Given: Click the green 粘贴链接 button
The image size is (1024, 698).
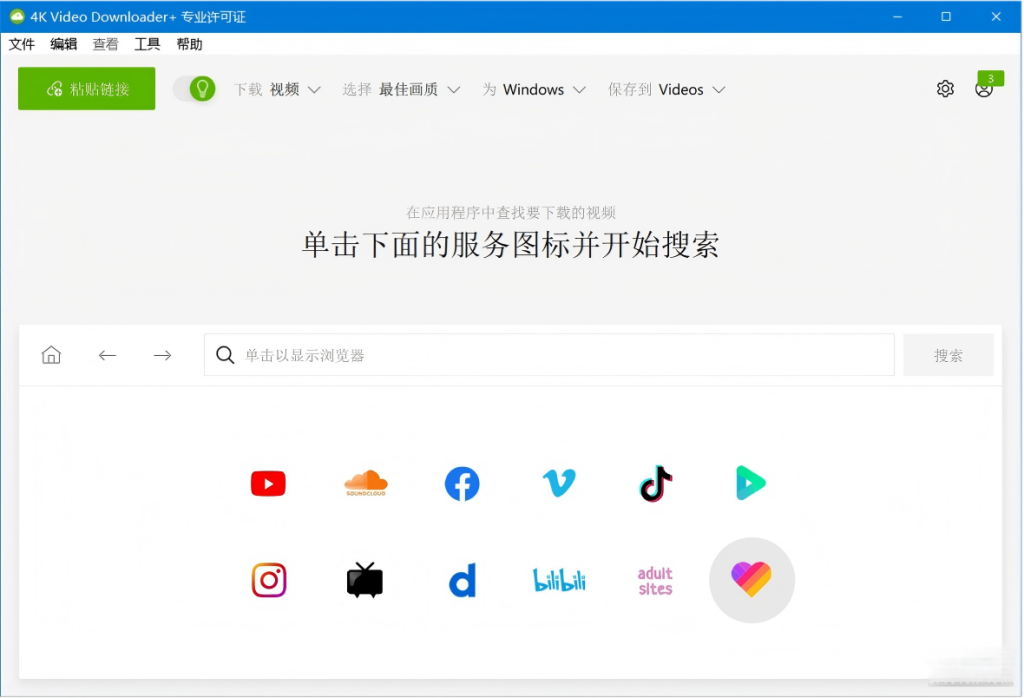Looking at the screenshot, I should [86, 89].
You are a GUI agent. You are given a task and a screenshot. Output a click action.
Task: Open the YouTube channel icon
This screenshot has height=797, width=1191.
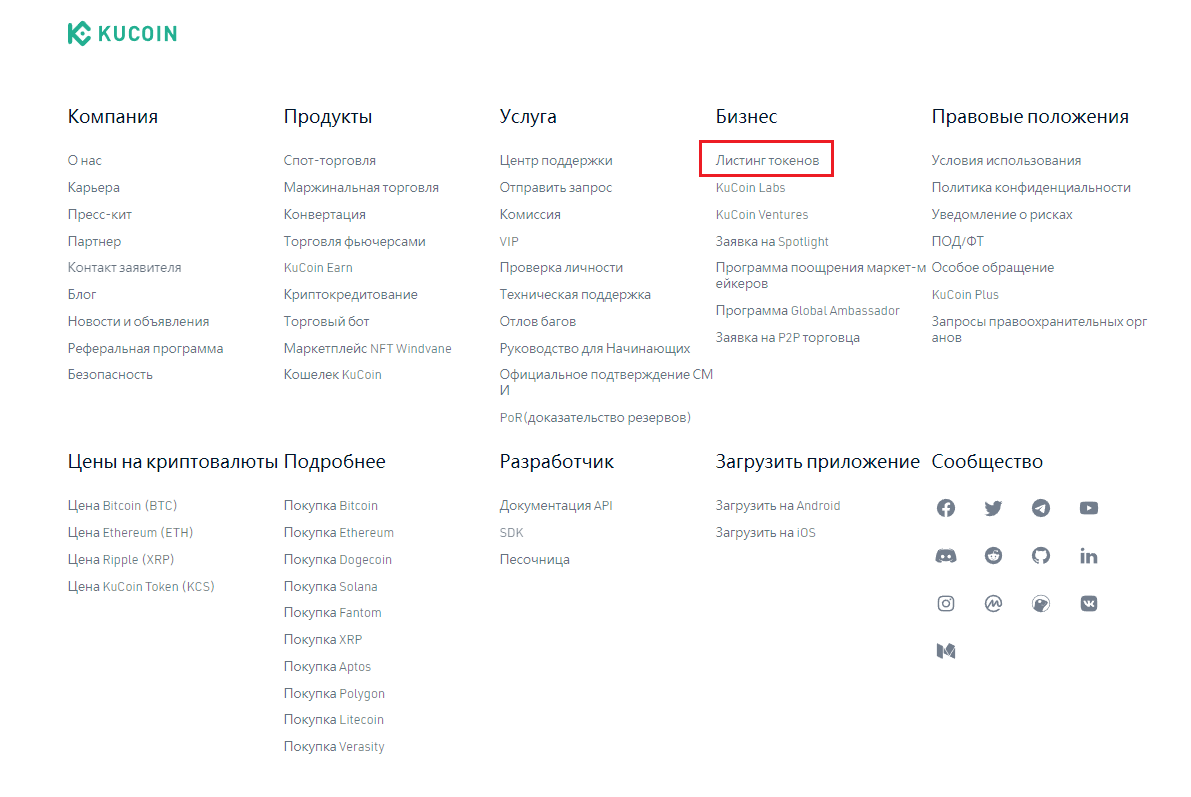(1088, 508)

==========

To do →
Beginning at the line that contains "You are a GUI" and ending at the last line of the data, return each line exactly; no picture belongs in the copy.

Task result →
You are a GUI agent. You are given a task and a screenshot. Output a click action.
Task: Open the YouTube channel icon
This screenshot has height=797, width=1191.
(1088, 508)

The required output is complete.